评论- Thanks for your positive feedback!

2024-08-14

Thank you very much for the positive feedback! We are glad to hear that our response solved your concerns and will incorporate all suggestions in the revision.

审稿意见

评分: 5置信度: 32024-07-08

Authors ntroduce a new approach to out-of-distribution (OOD) detection by expanding input representation dimensions using common corruptions. Traditional methods focus on single-input representations, limiting their effectiveness. This work identifies "confidence mutation," where OOD samples' confidence levels drop significantly under corruptions, while in-distribution (ID) data maintains higher confidence due to resistant semantic features.

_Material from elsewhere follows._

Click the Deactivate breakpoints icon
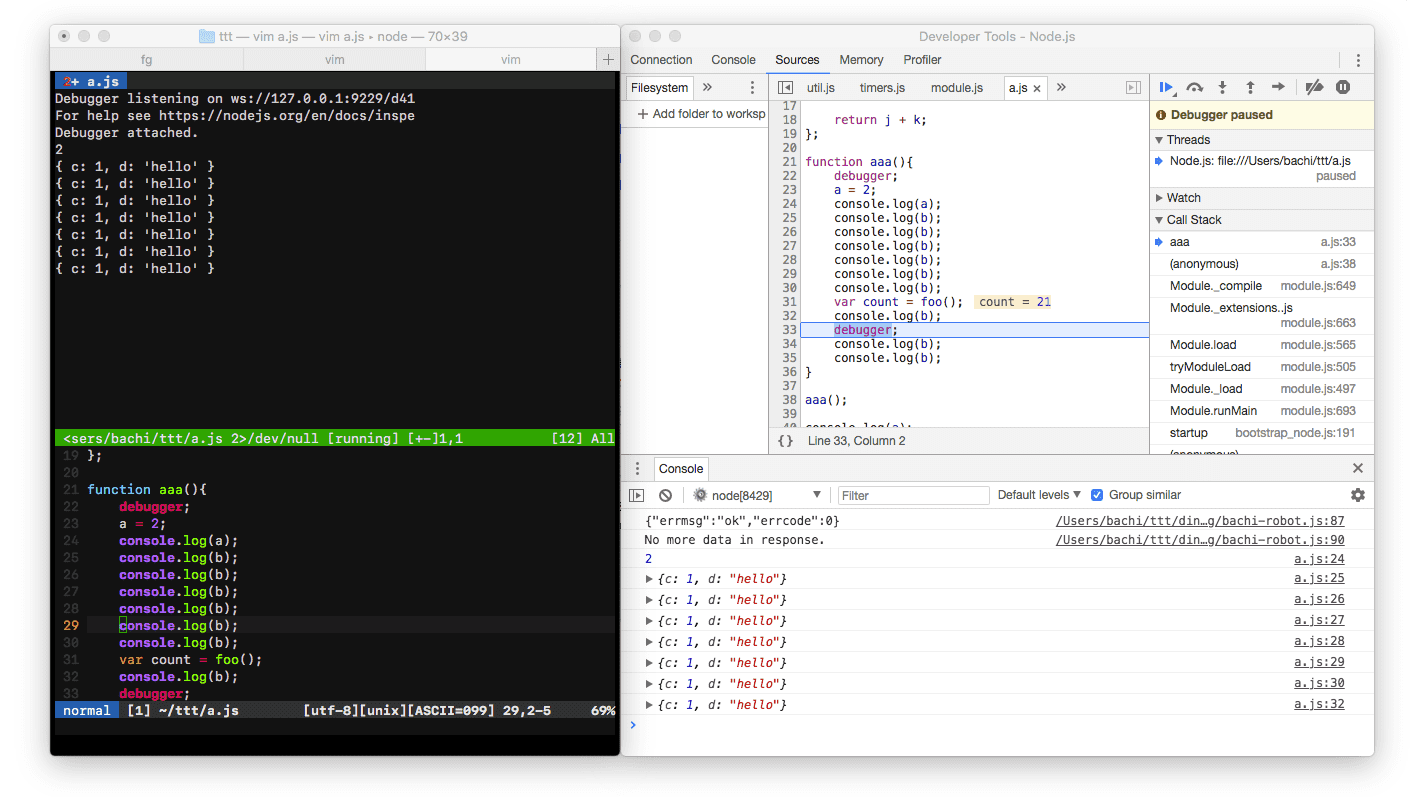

The proposed method, Confidence aVerage (CoVer), averages confidence scores from original and corrupted inputs to improve OOD detection. Extensive experiments show that CoVer enhances performance across various benchmarks. Key contributions include:

Expanding input representation dimensions for better OOD detection.
Introducing confidence mutation to distinguish OOD data.
Proposing the CoVer scoring method for improved separability.
Validating CoVer's effectiveness through extensive experiments

This is a nice tricks that are many connection to others fields such a s NLP.

优点

Nice idea which have not been applied to OOD detection but is well known on other fields such as NLP (e.g . retrieval)

缺点

Omission of Data Depths and Information Projections in Related Work

Data depths and information projections have shown significant promise in the OOD detection community due to their ability to provide robust and high-dimensional representations of data. Data depths, in particular, are well-suited for this problem as they project in all possible directions, capturing the entire distribution's structure and providing a natural fit for OOD detection tasks. Despite their relevance, these approaches are notably absent from the related work section of this paper. Including them could provide a more comprehensive overview of the field and strengthen the contextual foundation of the study. Relevant works that should be considered include:

M. Darrin. "Unsupervised Layer-wise Score Aggregation for Textual OOD Detection."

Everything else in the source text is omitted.